Développer l’innovation par la créativité est devenu incontournable pour les organisations voulant se démarquer de leurs semblables et conquérir de nouveaux territoires, de nouveaux marchés. Cela est vrai pour les entreprises, mais aussi pour les équipes de recherche, des plus appliquées aux plus fondamentales. Il faut d’abord créer les conditions qui feront que les collègues puissent engager des modes de réflexions créatives et qu’ils développent par eux-mêmes des environnement qui favorisent la production d’idées nouvelles. Conscient de cela, les managers de ces personnels, DRH ou directeurs d’unités, devront apprendre à employer des méthodes sorties de l’ordinaire. On ne manage pas une équipe créative avec un tableau Excel ou des processus répliqués de la pratique habituelle, s’il en est, de bons nombre de département de ressources humaines. Il faut donc aussi se monter innovant dans ce secteur ! Déterminer les attentes des personnels créatifs, compte tenu de leurs traits de personnalité souvent spécifiques, devient une véritable gageure pour les directeurs de ressources humaines comme pour ceux de l’innovation. Sur ce point, l’article évoqué dans ce post donne des pistes pour être en mesure de relever le défi. Ce sont de grandes lignes, mais présentées ici de manière à donner de très bonnes idées à qui les prendra en compte. Elles permettent tout au moins d’éviter les erreurs, comme celle par exemple de vouloir déterminer de façon trop précise les attentes d’une direction en matière d’innovation ou de laisser peu de place à l’autodétermination, en contraignant les collègues à respecter un cadre de réflexion trop figé.

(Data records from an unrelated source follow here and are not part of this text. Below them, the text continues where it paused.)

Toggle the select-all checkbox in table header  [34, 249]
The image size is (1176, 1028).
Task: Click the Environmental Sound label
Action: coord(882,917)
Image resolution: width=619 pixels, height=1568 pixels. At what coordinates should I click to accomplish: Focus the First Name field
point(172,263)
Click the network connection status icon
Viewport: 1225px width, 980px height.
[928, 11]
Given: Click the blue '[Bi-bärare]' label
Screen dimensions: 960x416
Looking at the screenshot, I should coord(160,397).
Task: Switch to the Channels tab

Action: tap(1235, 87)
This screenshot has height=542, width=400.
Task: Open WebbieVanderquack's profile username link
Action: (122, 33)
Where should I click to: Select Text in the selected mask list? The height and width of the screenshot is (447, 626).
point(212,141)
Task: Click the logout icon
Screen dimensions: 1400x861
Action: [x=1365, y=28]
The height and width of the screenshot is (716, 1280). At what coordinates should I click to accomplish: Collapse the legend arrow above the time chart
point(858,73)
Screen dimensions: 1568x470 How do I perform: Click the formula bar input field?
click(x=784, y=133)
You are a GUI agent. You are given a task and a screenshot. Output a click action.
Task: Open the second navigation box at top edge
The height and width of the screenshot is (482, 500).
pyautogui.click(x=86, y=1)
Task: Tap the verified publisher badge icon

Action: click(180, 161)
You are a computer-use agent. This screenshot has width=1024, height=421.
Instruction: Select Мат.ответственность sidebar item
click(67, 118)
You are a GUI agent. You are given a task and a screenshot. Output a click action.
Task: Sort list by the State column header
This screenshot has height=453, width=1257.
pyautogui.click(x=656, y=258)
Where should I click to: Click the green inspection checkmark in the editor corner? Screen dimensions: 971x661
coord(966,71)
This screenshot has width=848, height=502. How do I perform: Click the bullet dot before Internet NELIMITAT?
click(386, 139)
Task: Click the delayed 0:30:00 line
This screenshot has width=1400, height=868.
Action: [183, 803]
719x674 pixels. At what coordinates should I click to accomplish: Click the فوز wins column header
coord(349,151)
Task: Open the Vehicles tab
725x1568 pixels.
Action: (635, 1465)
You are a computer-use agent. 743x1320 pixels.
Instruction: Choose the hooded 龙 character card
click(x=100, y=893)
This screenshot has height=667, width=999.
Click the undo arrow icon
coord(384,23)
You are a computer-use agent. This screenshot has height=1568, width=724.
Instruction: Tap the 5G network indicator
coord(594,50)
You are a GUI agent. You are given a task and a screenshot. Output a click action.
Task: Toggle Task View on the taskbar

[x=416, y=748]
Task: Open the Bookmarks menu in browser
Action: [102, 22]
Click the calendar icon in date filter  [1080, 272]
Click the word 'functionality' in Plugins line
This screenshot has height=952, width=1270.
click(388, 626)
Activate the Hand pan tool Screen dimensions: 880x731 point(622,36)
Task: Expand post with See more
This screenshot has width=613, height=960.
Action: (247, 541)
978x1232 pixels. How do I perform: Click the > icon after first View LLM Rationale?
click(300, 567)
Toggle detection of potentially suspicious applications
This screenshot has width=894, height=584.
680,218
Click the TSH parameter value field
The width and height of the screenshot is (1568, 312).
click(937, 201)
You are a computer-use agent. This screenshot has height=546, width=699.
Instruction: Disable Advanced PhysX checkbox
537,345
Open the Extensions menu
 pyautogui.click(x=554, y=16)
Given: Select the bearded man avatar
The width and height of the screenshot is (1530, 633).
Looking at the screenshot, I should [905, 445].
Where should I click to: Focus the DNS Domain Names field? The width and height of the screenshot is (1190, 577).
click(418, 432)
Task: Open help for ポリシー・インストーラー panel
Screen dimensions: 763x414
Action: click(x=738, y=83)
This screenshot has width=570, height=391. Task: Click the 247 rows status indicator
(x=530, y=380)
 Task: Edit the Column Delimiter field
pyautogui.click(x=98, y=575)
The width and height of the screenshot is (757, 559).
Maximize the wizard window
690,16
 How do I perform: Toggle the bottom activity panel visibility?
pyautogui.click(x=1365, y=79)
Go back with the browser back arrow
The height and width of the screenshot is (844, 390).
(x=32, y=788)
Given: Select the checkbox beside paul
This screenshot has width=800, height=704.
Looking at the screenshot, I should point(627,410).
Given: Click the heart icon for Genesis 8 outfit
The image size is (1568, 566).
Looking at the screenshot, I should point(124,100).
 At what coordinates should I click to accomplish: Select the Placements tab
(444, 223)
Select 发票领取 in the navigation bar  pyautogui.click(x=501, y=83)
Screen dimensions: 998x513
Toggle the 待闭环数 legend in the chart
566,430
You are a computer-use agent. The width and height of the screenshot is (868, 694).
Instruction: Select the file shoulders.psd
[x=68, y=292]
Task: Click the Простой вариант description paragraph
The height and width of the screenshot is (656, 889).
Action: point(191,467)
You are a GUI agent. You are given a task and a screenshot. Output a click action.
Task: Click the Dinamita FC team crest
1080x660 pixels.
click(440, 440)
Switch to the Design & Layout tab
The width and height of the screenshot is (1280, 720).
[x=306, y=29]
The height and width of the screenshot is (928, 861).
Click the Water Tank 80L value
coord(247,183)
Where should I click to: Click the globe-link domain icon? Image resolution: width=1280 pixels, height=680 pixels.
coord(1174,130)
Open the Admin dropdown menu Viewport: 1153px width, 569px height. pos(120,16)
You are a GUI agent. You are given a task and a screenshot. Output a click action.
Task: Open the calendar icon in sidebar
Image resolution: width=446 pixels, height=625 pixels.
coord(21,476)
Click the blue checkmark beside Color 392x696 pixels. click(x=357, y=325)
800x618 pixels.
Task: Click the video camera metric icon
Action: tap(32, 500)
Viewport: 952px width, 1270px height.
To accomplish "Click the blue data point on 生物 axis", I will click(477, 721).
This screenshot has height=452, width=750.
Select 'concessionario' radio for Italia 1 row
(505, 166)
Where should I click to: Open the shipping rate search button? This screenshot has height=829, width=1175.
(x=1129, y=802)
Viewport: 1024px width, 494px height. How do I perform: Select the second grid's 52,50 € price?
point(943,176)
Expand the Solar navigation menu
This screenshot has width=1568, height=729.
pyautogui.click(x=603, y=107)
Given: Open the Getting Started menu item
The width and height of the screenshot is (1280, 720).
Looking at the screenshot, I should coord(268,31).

Comment coacher efficacement la performance de ses créatifs et évaluer leurs performances ? Les gestionnaires de créatifs doivent relever un challenge qui n’est pas facile, celui de donner du sens aux actions engagées par leurs collaborateurs, dans une vision stratégique partagée, tout en créant les conditions favorables à la performance collective. C’est le rôle d’un coach, mais dans le cadre d’une équipe où la complexité des personnalités ne rend pas le travail facile (notamment pour la partie consacrée à l’évaluation). Toujours dans l’article, l’auteur nous donne quelques exemples et illustration qui permettent de relever le défi.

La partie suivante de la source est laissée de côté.